When I was about twelve years old I had several pets.  My mother luckily allowed me to have almost any animals that I wanted and there was usually a menagerie of sorts around the house.

I had pet hamsters before, but for some reason I decided that a gerbil may be more fun and I asked my mom if I could have one.  She agreed.  My mom let me pick out a gerbil and I picked out a gorgeous shiny black male gerbil who had a white stripe down the front of his face and chest.   We brought him home and he lived in a plastic habitat about the size of a ten gallon aquarium.  His habitat was custom made for hamsters and gerbils and it had a few tunnels that led him to other small attachment rooms from which he could view his domain.  I thought the habitat was really cool and looked really fun.  I envisioned all the fun I could have if I were a gerbil in the habitat, climbing through tunnels and going to different areas of my house.  However, the gerbil didn’t seem to appreciate his fancy digs and he spent his time scratching frantically from within a small “turret” attachment attempting to dig his way out of the cage.  In my mind this was very funny because it seemed to me that even though he had the fanciest home I could possibly imagine, all he wanted to do was get out of it.  I wanted to name him “Stupid.”  My mom firmly forbid me to name him “Stupid,” and instead I named the black furry creature with a white stripe down his face and chest “Zorro.”

This was my gerbil "Pipsqueak" and me as a kid.  I don't actually have a photo of Zorro, so Pipsqueak will have to suffice as a "stand in"

This was my gerbil “Pipsqueak” and me as a kid.
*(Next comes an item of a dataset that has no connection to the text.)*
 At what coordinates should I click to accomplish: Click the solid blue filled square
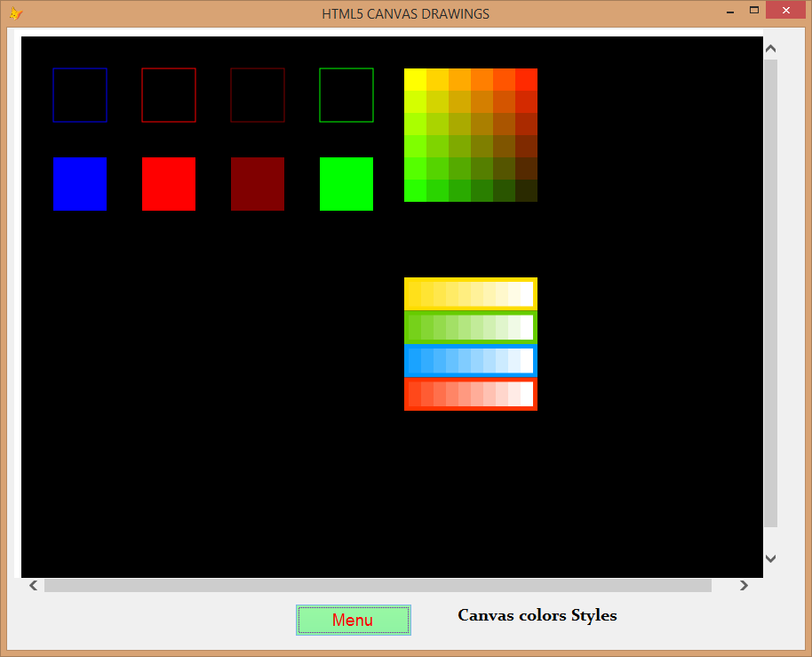pos(80,184)
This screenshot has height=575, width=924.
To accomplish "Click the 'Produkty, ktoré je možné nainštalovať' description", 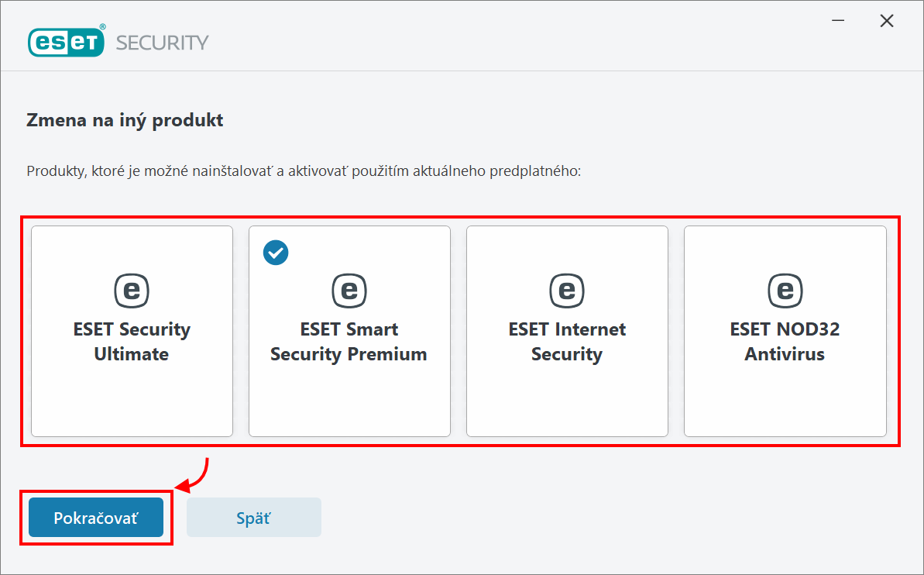I will (303, 170).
I don’t actually have a photo of Zorro, so Pipsqueak will have to suffice as a “stand in”

This is me with my hamster "Fluffy Chumpster"  Fluffy Chumpster was pregnant when I got her from the petstore (surprise!) and he had several babies which were fun and a bunch of my friends in grade school adopted them.
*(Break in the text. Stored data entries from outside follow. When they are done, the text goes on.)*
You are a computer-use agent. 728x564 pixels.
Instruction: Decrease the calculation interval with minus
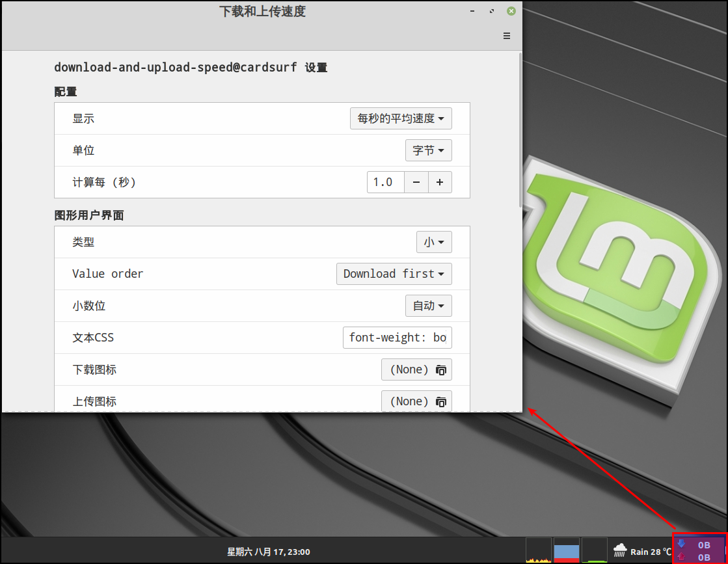(416, 182)
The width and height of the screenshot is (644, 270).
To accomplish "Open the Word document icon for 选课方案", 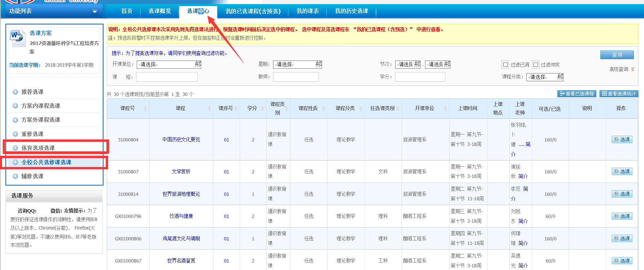I will [18, 38].
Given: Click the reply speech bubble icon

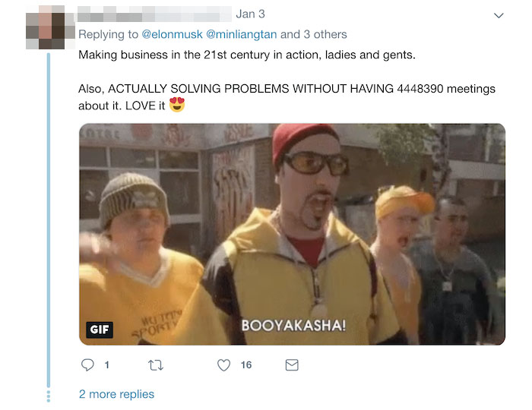Looking at the screenshot, I should (87, 365).
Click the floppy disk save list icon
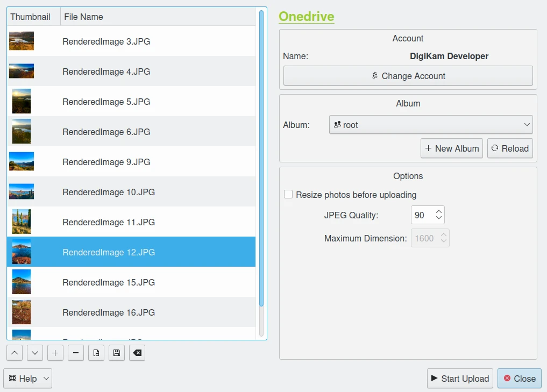Image resolution: width=547 pixels, height=392 pixels. [x=117, y=353]
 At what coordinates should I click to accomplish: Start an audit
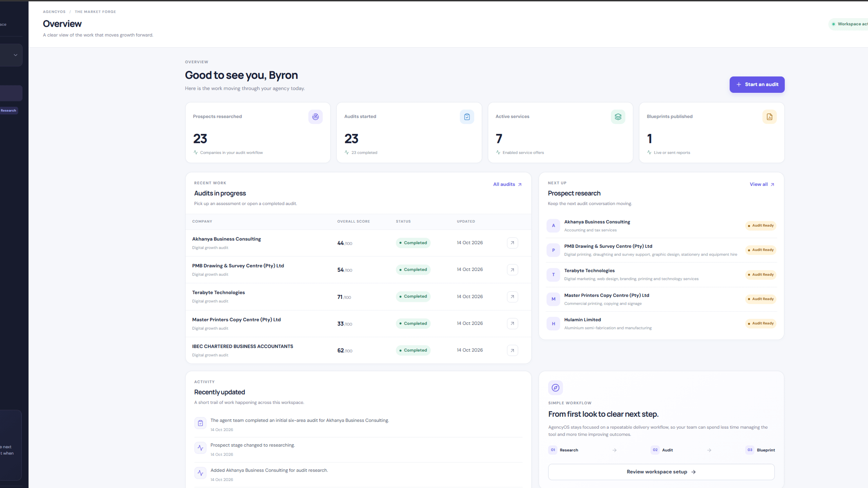(757, 84)
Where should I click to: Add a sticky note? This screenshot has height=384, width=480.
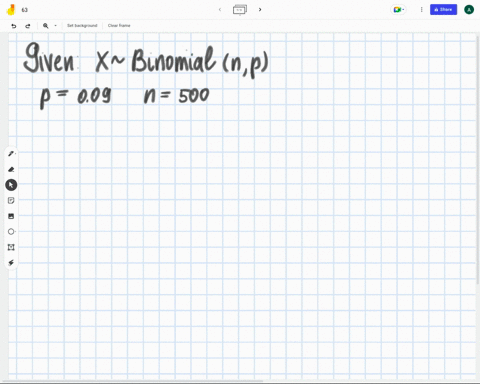click(11, 200)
This is me with my hamster “Fluffy Chumpster” Fluffy Chumpster was pregnant when I got her from the petstore (surprise!) and he had several babies which were fun and a bunch of my friends in grade school adopted them.

I also had a cat named Muff who was absolutely fascinated with Zorro.  Muff would sit next to Zorro’s cage staring with wide eyes, positioning his face about one inch from where Zorro stood scratching and attempting to escape.  Muff’s tail would twitch with excitement as he stared at Zorro.  Again, I thought this was funny.  I also thought it gave me some credibility for my idea to name the gerbil “Stupid,” because he didn’t seem to understand the fact that where he was frantically trying to escape to was directly into the clutches of a cat, but again my mom nixed the “Stupid” idea, and I supposed it really was too mean of a name for an animal that I liked anyway.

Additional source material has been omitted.